**TRY IT**
Locate, in the data below, the line that contains "1060x591 pixels." and the line that contains "Open the MultiExec toolbar icon"; reproduce exactly those two lines and every line between them, nothing more.

**EXERCISE DATA**
━━━━━━

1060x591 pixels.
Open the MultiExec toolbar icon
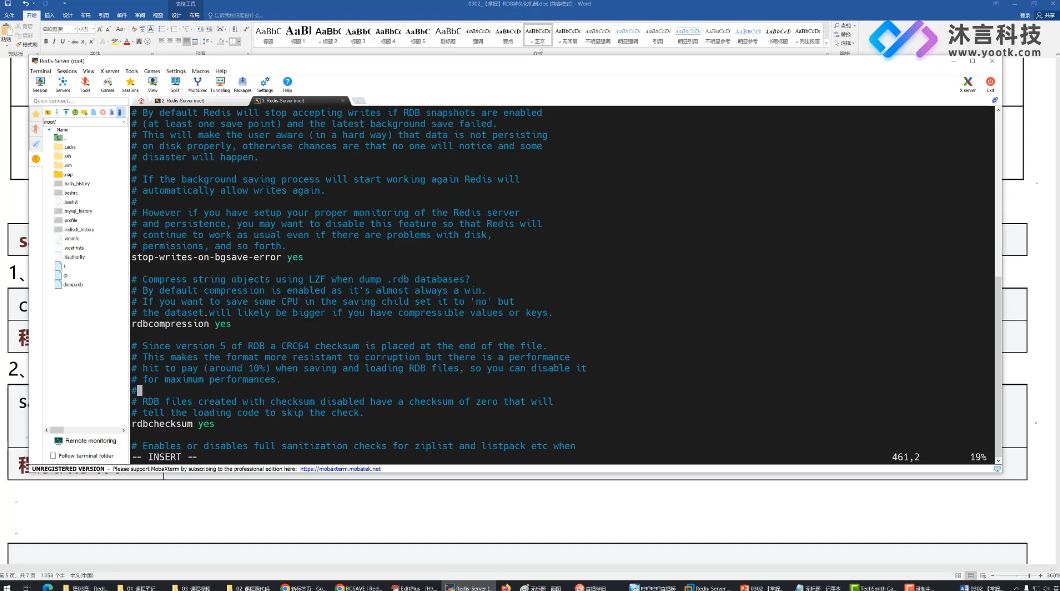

━━━━━━

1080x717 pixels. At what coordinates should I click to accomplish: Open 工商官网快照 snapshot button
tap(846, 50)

━━━━━━

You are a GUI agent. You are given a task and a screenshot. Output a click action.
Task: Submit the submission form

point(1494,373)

━━━━━━

**WRITTEN ANSWER**
1060x591 pixels.
Open the MultiExec toolbar icon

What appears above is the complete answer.